Professor Hanli Liu
Joint Program in Biomedical Engineering
The University of Texas at Arlington and
The University of Texas Southwestern Medical Center at Dallas
4 PM, Friday, Nov. 14, 1997
Note unusual schedule
Room 101, Olin Physical Laboratory
When tissue is illuminated with near infrared (NIR) light, the light will be either absorbed by various chromophores, such as hemoglobin, or highly scattered by tissue cells and intracellular organelles, such as mitochondria. Recent development of NIR spectroscopy and imaging affords new mechanisms for clinical monitoring and diagnosis of tissue property, structure, and function. The theoretical basis for the technology is the diffusion approximation to the photon transport equation, which has been proved as a good mathematical model for photon migration in tissue.
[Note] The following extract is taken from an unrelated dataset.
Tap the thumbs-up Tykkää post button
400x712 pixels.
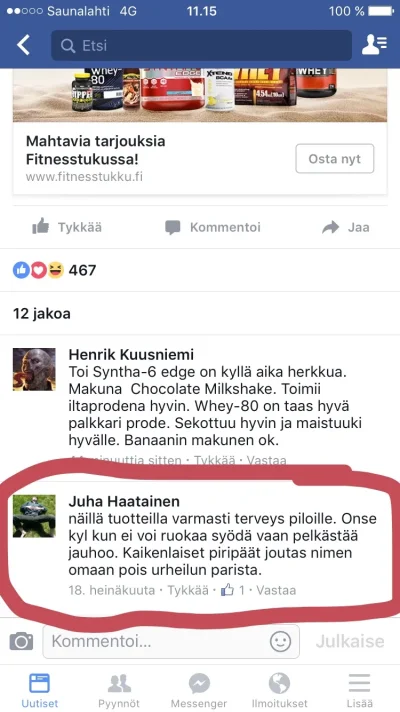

Technically, any of three classes of devices using pulsed, intensity-modulated, and continuous light can be coupled to optical fibers/fiber bundles for light delivery to and collection from the tissues under study. In the time-domain case, picosecond laser pulses are broadened by the turbid tissue, and then can be detected by a single photon counting system. In the frequency-domain system, the phase of intensity-modulated light will be delayed because of scattering of the tissue, and the phase delay can be measured by either a homodyne or heterodyne system. Finally, in the continuous light case, a change in light intensity caused by light absorption can directly reflect a change in blood oxygenation in tissue. If multiple measurements are performed using any of these three systems, it is possible to reconstruct an optical image for hidden objects. Several examples of both in vitro and in vivo studies using these techniques will be present, showing a significant value of the techniques to clinical use, such as tumor detection and brain oxygenation monitoring.